Cette rigueur évite surtout les erreurs bêtes, et elle permet de distinguer clairement le marathon route des autres formats du week-end.
Pourquoi il faut distinguer le marathon route du Bacchus Trail 42 km
Je vois souvent la même confusion: 42 km contre 42 km, donc même difficulté. En réalité, le marathon route et le trail du dimanche ne racontent pas du tout la même histoire. Le premier reste une course sur route majoritaire, rapide si tu gères bien les bosses; le second est un format trail annoncé à 1 300 m de D+, donc avec une logique de terrain, de rythme cassé et de fatigue musculaire nettement plus marquée.
| Format | Terrain | Matériel logique | Exigence principale |
|---|---|---|---|
| Marathon route | Petites routes, faux plats, relances | Chaussures route stables | Régularité d’allure |
| Bacchus Trail 42 km | Sentiers et relief plus marqué | Chaussures trail | Gestion du terrain et du D+ |
Si ton objectif est un chrono sur route, ce détail change tout; si tu préfères l’aventure, le Bacchus Trail coche une autre case. Ce qui compte, c’est de choisir le bon format pour le bon type d’effort, sans laisser le marketing du week-end brouiller la lecture du parcours.
Il reste enfin le plan de course concret, celui qui te permet d’arriver lucide sur la ligne d’arrivée.

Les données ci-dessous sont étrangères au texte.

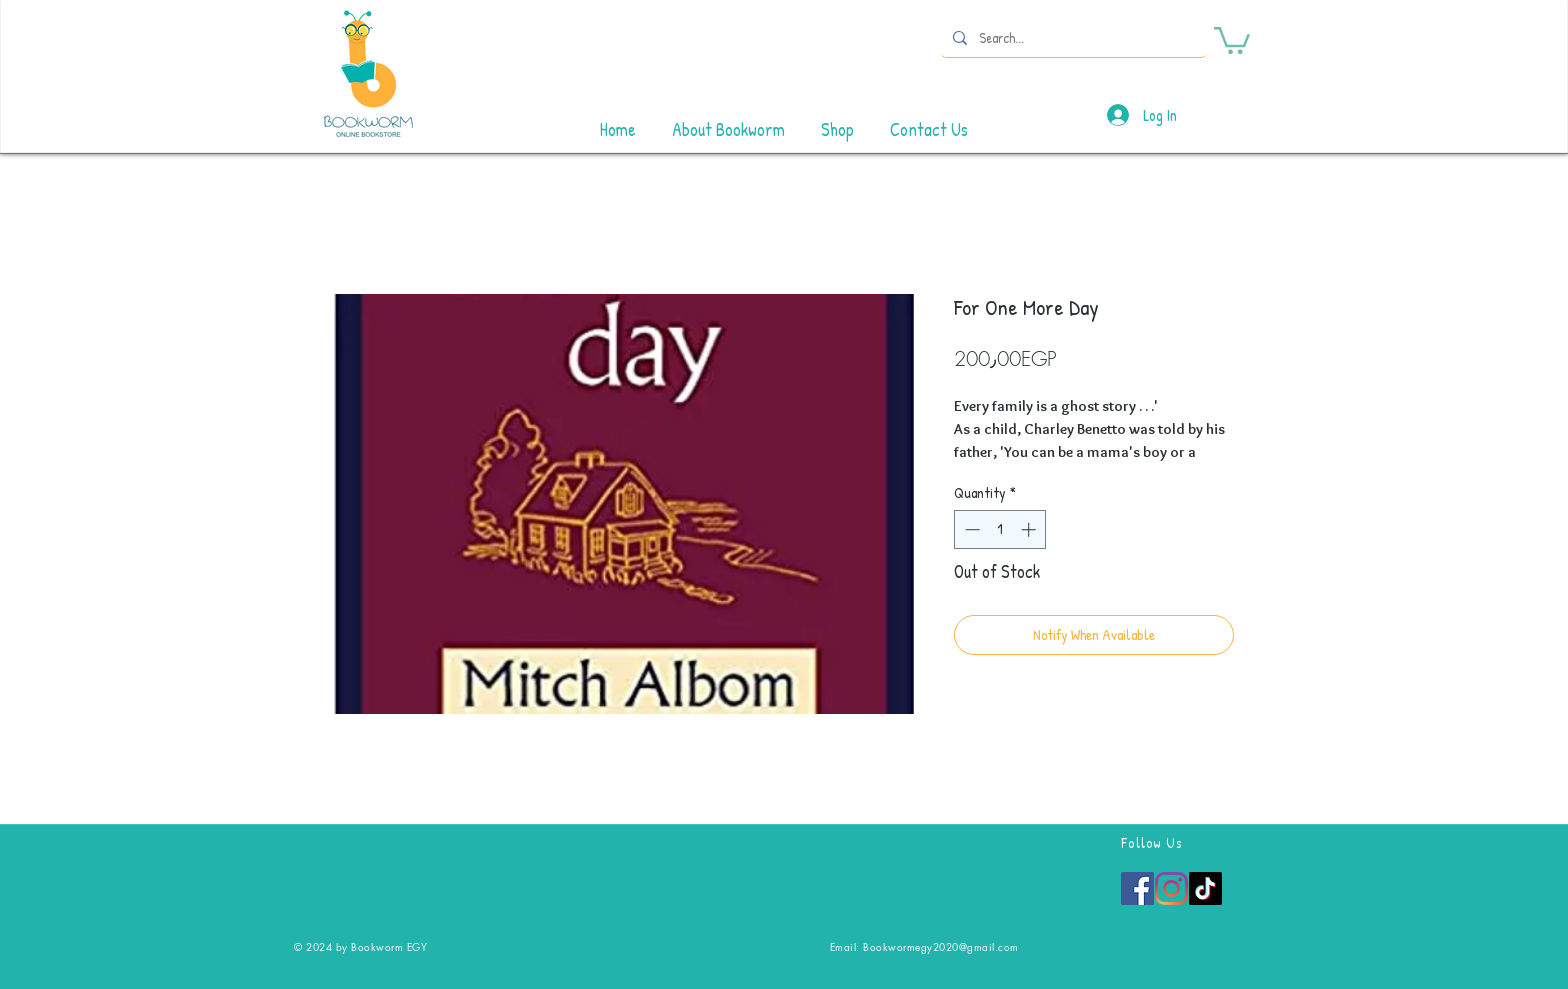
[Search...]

Le bon plan de course pour arriver encore lucide à Villefranche
Je terminerais avec une règle simple: sur ce marathon, il vaut mieux perdre dix secondes par kilomètre au départ que deux minutes au 35e. Les coureurs qui réussissent le mieux ici sont rarement ceux qui attaquent les bosses à fond; ce sont ceux qui restent propres, boivent régulièrement, acceptent les variations d’allure et utilisent l’ambiance comme un soutien, pas comme une excuse pour surconsommer l’effort.
- Pars légèrement en dedans et laisse les premières bosses s’installer sans forcer.
- Prends les ravitaillements comme des points de remise à plat, pas comme des arrêts improvisés.
- Garde une marge pour les derniers 12 km, là où les quadriceps commencent à compter les descentes.
- Prévois une tenue adaptée à un départ frais et à une arrivée potentiellement plus douce en température.
- Si tu vises un chrono précis, utilise les meneurs d’allure comme repère, pas comme pilote automatique.
En pratique, si tu retiens une seule chose, garde celle-ci: ce marathon récompense les coureurs réguliers, pas les amateurs de coups de chaud. Le relief n’est pas assez dur pour te faire renoncer, mais il est assez présent pour sanctionner une allure trop ambitieuse dès les premiers kilomètres.